• _WHAT THE TASK REQUIRES_: Within the records below, find each line with the word "agent" and copy it out.

• _DATA PROVIDED_:

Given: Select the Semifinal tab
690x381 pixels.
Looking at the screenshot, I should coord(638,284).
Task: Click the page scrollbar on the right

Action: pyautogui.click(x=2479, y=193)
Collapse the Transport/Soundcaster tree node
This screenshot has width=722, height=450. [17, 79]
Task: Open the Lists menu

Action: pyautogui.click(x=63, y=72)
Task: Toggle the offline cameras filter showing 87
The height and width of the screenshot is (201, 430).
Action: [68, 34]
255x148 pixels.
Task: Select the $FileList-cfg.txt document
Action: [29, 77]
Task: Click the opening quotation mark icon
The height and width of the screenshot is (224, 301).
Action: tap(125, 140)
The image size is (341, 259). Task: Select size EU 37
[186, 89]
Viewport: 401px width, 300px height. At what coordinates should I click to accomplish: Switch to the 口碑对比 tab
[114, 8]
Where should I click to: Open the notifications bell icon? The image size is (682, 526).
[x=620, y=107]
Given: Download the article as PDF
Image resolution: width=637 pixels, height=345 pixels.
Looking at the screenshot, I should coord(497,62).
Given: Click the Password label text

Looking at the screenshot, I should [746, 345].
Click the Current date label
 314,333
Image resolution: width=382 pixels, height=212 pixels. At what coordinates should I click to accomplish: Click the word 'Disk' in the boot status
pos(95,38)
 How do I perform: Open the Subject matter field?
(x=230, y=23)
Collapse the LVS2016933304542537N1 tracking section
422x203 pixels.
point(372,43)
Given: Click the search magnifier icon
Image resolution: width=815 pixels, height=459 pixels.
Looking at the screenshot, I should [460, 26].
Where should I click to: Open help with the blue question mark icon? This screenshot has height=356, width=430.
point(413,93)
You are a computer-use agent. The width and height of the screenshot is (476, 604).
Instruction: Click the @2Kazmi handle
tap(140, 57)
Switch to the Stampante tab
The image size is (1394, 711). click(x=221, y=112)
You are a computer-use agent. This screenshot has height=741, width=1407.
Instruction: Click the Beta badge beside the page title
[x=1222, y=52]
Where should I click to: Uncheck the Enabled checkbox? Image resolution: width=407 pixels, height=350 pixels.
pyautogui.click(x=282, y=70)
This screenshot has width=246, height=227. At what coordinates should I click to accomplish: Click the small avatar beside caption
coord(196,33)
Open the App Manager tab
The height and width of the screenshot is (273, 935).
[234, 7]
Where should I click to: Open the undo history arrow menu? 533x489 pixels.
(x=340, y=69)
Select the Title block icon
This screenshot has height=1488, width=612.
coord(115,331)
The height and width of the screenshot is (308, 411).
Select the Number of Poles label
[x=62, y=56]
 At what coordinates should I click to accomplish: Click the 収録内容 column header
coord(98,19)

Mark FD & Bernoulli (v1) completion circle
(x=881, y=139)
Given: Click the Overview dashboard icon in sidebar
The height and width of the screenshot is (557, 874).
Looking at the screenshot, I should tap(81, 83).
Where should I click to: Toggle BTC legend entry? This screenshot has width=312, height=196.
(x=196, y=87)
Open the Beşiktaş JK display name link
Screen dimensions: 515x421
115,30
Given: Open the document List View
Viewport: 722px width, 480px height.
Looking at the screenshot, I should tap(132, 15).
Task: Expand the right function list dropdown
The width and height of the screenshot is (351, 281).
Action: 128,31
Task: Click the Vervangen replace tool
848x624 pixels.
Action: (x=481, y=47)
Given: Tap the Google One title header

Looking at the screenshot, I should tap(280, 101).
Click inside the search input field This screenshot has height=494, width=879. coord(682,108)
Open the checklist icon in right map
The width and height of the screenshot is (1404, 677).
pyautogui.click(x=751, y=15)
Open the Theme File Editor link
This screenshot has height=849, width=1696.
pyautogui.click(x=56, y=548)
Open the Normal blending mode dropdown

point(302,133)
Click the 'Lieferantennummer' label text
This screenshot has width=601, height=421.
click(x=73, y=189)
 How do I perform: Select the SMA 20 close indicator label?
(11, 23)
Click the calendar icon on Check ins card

• _RESPONSE BELOW_:
You are a computer-use agent. The width and height of the screenshot is (476, 604).
You are a computer-use agent. This screenshot has height=741, width=1407.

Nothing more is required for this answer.